There is no current data that suggests that breast implants can cause breast cancer. Women with cosmetic breast implants are at no greater risk of getting breast cancer. In a pooled long-term follow-up study of almost four decades, involving 3,486 Swedish and 2,736 Danish women who underwent cosmetic breast implantation between 1965 and 1993, cancer incidence through 2002 was ascertained through nationwide cancer registries and no association was found with increased breast cancer incidence. The risk of breast cancer does not appear to be from a single source. Even women who do not have breast augmentation can be susceptible to breast cancer.
What should I do if I think about getting implants?
The most important thing you have to do is discuss your options and expectations about breast implants with your surgeon. They will give you professional advice and evaluate what you need to meet your expectations. Another thing you have to consider is the risks of breast implants. While they are safe to use, as a patient you have to know that they are not a lifetime device. Implants have to be removed in 10-15 years because the longer you have them, the higher risk of getting complications.
You’d also have to consider the health risks of getting BIA ALCL and Breast Implant Illness (BII). While the chance of getting BIA ALCL is very low in general, it’s not something to overlook. The same goes for BII as well.
Some final thoughts
We know that reading about the risks of a breast implant can be stressful. But it’s still important to get as much information as possible so that you can make an informed decision about your body. Don’t forget that information is the key to properly evaluating your situation.

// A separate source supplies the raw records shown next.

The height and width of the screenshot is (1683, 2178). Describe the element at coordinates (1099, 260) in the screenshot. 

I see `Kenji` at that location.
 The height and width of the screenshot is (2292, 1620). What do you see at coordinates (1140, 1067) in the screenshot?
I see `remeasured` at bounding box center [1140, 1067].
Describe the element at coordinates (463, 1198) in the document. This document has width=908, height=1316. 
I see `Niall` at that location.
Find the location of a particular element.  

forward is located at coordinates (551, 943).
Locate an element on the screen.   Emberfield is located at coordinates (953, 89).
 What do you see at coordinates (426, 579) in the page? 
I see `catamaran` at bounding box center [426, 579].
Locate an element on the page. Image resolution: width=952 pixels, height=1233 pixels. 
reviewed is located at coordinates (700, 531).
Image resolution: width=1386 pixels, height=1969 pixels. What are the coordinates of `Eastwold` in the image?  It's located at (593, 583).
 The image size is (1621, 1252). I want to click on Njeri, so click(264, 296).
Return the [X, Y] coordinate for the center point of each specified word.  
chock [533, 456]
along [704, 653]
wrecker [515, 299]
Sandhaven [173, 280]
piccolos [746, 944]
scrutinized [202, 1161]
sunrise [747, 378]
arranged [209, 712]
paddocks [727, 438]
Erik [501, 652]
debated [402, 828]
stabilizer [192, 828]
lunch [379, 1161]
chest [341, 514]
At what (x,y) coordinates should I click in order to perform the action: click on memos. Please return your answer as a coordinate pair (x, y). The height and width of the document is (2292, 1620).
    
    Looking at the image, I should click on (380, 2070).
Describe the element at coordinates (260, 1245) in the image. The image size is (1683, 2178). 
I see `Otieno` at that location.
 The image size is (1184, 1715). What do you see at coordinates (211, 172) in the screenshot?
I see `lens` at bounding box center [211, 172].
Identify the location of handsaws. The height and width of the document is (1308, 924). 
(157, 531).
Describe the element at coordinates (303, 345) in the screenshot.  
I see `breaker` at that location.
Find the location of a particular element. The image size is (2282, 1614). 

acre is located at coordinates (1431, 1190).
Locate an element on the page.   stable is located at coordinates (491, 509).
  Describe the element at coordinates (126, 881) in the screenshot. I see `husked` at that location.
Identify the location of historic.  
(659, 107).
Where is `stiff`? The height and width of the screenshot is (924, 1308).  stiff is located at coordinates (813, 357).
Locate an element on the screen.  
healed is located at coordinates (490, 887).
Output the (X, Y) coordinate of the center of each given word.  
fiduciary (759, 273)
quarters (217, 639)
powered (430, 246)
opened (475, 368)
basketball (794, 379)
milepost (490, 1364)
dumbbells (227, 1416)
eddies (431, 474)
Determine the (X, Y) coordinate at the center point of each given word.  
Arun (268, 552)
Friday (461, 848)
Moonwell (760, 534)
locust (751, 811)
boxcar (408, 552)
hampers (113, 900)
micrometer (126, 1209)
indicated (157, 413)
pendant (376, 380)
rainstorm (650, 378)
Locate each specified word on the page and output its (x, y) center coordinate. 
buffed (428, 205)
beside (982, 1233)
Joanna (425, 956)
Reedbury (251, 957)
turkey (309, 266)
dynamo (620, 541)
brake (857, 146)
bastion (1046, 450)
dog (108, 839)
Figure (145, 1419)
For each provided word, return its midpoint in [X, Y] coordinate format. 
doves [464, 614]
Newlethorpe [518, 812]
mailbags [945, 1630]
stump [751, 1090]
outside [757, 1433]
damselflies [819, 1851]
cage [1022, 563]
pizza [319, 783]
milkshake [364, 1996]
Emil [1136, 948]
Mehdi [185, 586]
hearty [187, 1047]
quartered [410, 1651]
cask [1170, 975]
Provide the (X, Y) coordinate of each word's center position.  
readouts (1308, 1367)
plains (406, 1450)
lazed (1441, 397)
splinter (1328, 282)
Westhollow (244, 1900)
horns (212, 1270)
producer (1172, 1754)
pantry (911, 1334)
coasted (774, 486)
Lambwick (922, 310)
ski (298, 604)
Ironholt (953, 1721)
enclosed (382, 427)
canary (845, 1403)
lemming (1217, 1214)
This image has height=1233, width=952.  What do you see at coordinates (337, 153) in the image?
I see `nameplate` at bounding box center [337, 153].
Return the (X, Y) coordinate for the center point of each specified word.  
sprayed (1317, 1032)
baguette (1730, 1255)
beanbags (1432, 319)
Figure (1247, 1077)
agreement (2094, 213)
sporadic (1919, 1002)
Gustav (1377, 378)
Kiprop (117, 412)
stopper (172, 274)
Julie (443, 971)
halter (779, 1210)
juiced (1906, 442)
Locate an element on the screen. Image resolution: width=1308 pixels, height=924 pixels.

While we can say that breast implants are generally safe and most women never have any problems with them, for some women that’s not the case. The risks associated with breast implants are often connected to their improper placement or for aesthetic reasons but there can be some real health consequences as well. Don’t forget to talk to your doctor about your options and ask them a lot of questions if you have any concerns!
If you’re considering breast implants, it is important to discuss the risks and benefits with your doctor and together decide what is best for you.